Mars rover Curiosity fired its laser on Monday for the first time on the Red Planet to probe a chemical composition of a fist-size rock, NASA said.
“The mission's Chemistry and Camera instrument, or ChemCam, hit the fist-sized rock with 30 pulses of its laser during a 10-second period,” NASA said in a brief report on its website.
The ChemCam instrument package consists of two remote sensing instruments: the first planetary science Laser-Induced Breakdown Spectrometer (LIBS) and a Remote Micro-Imager (RMI).
“The goal of this initial use of the laser on Mars was to serve as target practice for characterizing the instrument, but the activity may provide additional value,” the report said.
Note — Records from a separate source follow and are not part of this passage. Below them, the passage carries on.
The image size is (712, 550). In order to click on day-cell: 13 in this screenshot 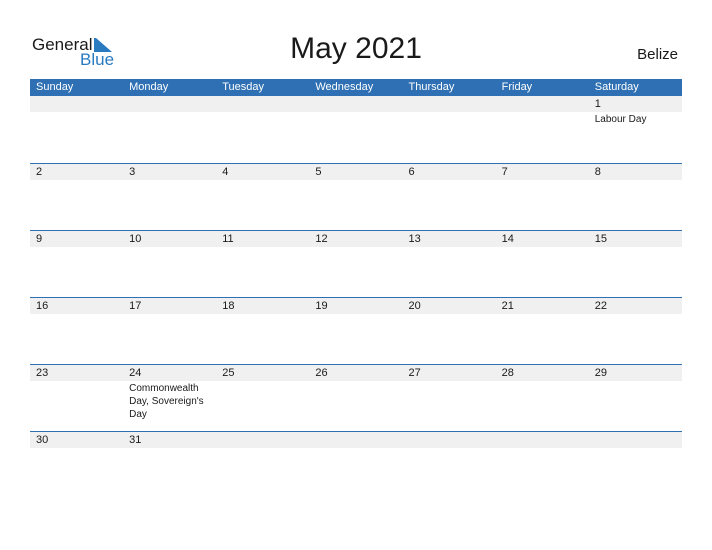, I will do `click(450, 239)`.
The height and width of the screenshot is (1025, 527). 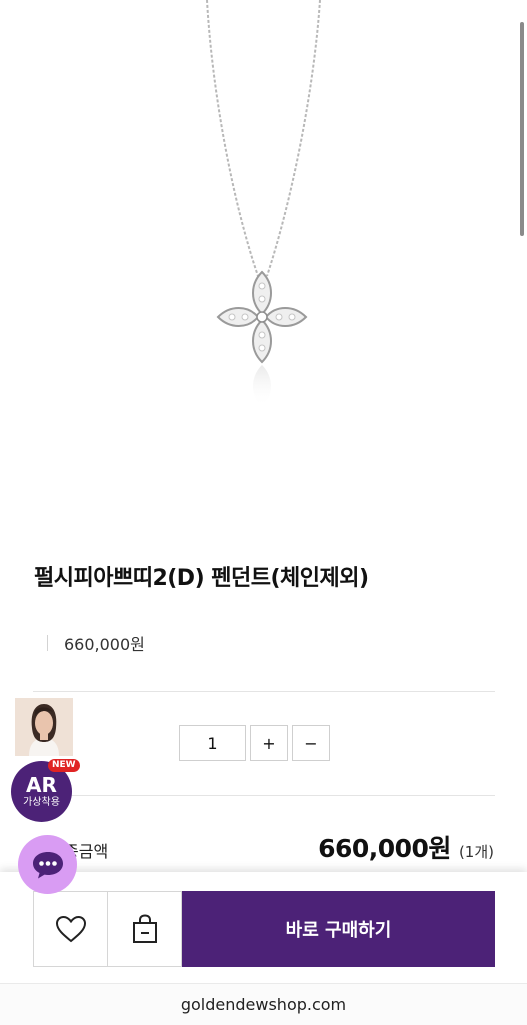 What do you see at coordinates (264, 204) in the screenshot?
I see `pendant-illustration` at bounding box center [264, 204].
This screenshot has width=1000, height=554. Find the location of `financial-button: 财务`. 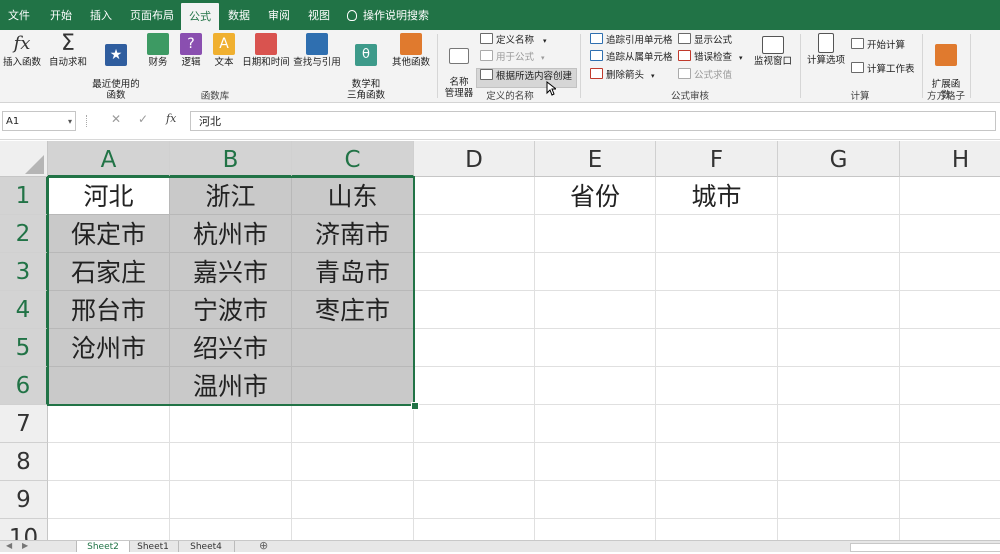

financial-button: 财务 is located at coordinates (158, 50).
According to NASA, “the technique used by ChemCam, called laser-induced breakdown spectroscopy, has been used to determine composition of targets in other extreme environments, such as inside nuclear reactors and on the sea floor, and has had experimental applications in environmental monitoring and cancer detection.”
Curiosity landed on Mars on August 6, beginning a two-year mission using 10 instruments to assess whether the distant planet has ever offered environmental conditions favorable for microbial life.
Before the Mars rover embarks on a 7-km (4.3-mile) journey to its primary target - the foot of Mount Sharp on the floor of Gale Crater, NASA scientists plan to send it out on a shorter trek to a spot about 400 meters (1,300 feet) from its landing site.
The first drive to a rock formation called Glenelg, which is at the nexus of three different types of terrain, may take as long as 45 days, NASA said.